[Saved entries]

•••

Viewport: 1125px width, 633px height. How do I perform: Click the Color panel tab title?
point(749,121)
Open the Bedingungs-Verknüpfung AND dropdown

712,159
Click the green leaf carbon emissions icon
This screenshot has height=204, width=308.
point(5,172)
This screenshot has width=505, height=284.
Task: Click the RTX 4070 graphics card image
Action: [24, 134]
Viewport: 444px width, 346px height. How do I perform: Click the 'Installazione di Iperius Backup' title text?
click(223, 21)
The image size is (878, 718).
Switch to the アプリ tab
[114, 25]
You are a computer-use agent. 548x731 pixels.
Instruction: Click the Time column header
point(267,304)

•••

**EXERCISE INSTRUCTIONS:** Repeat the records exactly, leaving out none of them.

**RESPONSE:**
Viewport: 1125px width, 633px height. How do I perform: Click the Color panel tab title?
point(749,121)
Open the Bedingungs-Verknüpfung AND dropdown

712,159
Click the green leaf carbon emissions icon
This screenshot has height=204, width=308.
point(5,172)
This screenshot has width=505, height=284.
Task: Click the RTX 4070 graphics card image
Action: [24, 134]
Viewport: 444px width, 346px height. How do I perform: Click the 'Installazione di Iperius Backup' title text?
click(223, 21)
The image size is (878, 718).
Switch to the アプリ tab
[114, 25]
You are a computer-use agent. 548x731 pixels.
Instruction: Click the Time column header
point(267,304)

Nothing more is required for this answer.